-- Opening Marker --

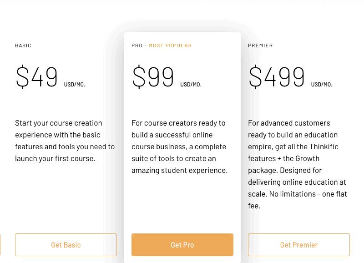The width and height of the screenshot is (364, 263).
Task: Click the Basic plan description paragraph
Action: point(65,141)
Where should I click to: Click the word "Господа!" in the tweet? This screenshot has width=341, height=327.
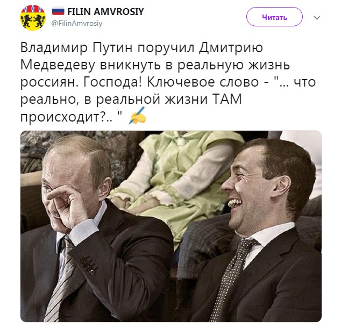[x=112, y=82]
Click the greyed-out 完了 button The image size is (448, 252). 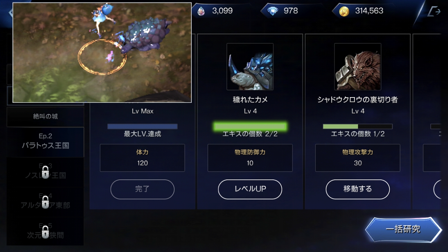pyautogui.click(x=142, y=189)
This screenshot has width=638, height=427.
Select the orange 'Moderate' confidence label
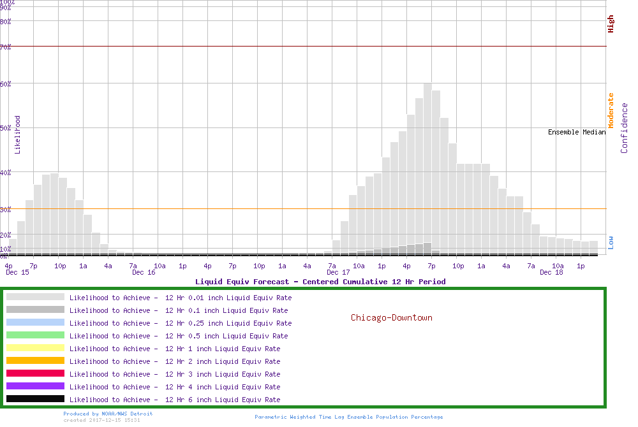pos(611,110)
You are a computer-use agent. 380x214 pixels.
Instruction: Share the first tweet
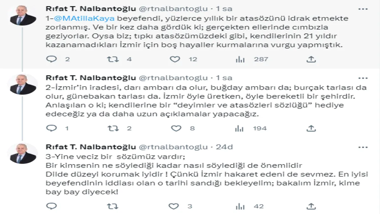coord(311,59)
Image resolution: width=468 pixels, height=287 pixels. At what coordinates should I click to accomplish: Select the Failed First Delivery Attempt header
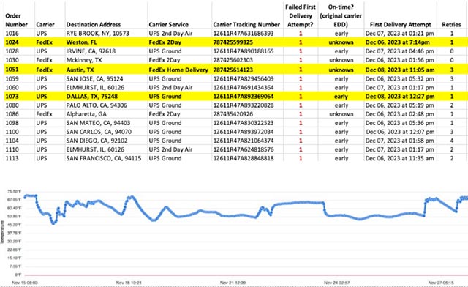(x=301, y=15)
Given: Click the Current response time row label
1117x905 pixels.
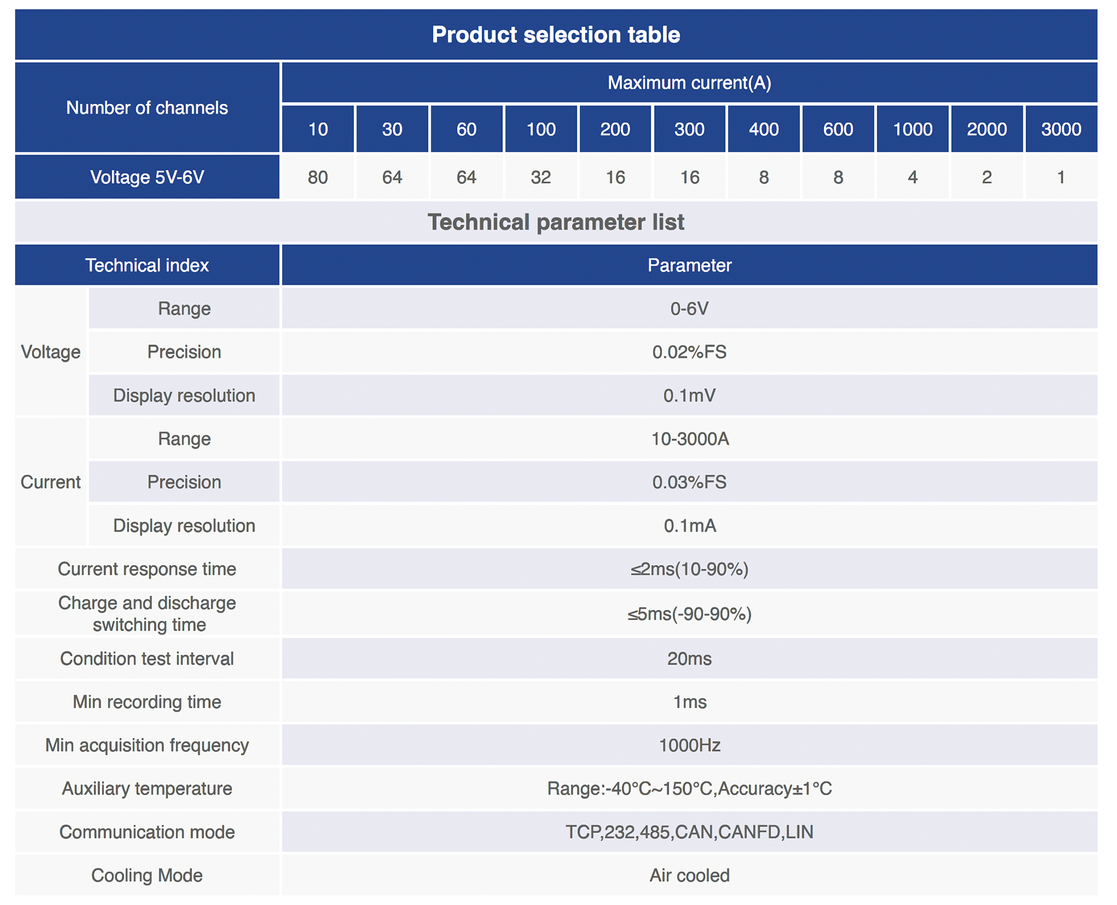Looking at the screenshot, I should (x=147, y=569).
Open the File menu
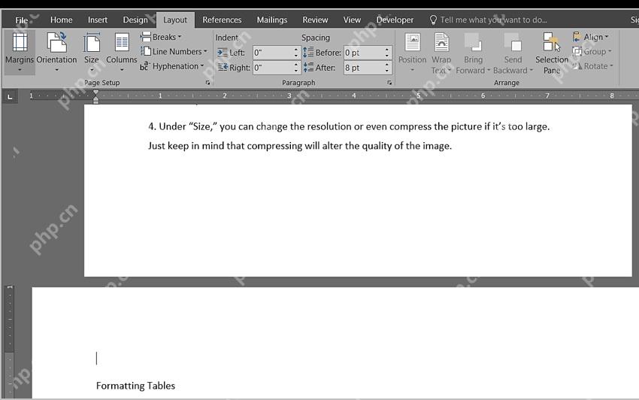Viewport: 639px width, 400px height. (22, 20)
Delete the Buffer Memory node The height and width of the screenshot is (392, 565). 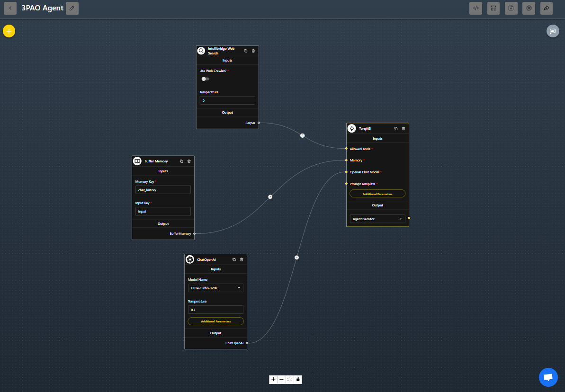(x=189, y=161)
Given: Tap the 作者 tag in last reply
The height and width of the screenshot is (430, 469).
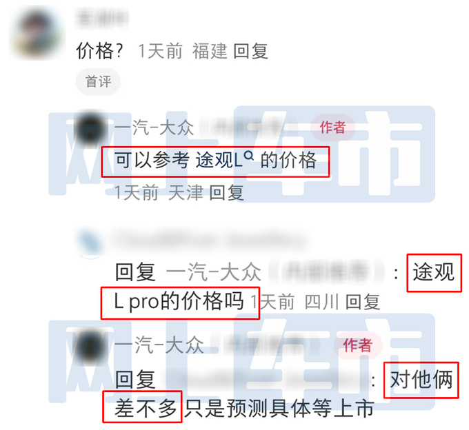Looking at the screenshot, I should click(357, 345).
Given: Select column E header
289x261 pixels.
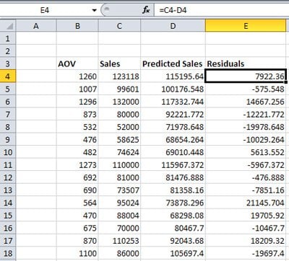Looking at the screenshot, I should [x=246, y=25].
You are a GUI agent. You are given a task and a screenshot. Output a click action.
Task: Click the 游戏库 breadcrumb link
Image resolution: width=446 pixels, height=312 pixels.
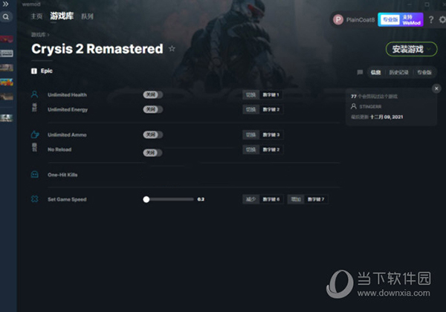(39, 35)
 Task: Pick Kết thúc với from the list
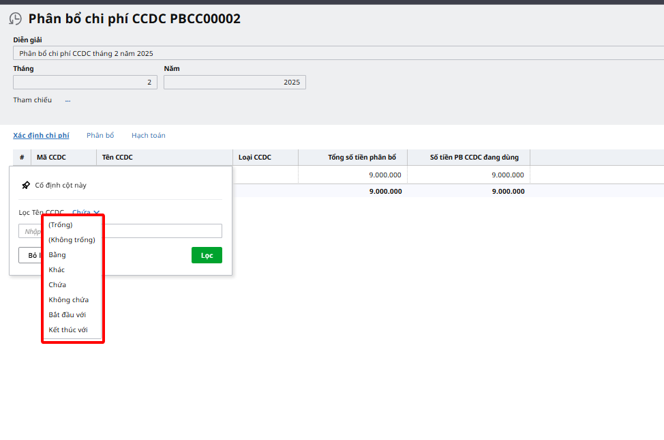pos(68,329)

-- Closing Marker --

WHAT TO DO:
Restate word for word the lines from the one holding "Task: Click the 游戏库 breadcrumb link" down through the last line of the records above, and do not include the pictures.

SOLUTION:
Task: Click the 游戏库 breadcrumb link
Image resolution: width=446 pixels, height=312 pixels.
(39, 35)
 Task: Pick Kết thúc với from the list
pos(68,329)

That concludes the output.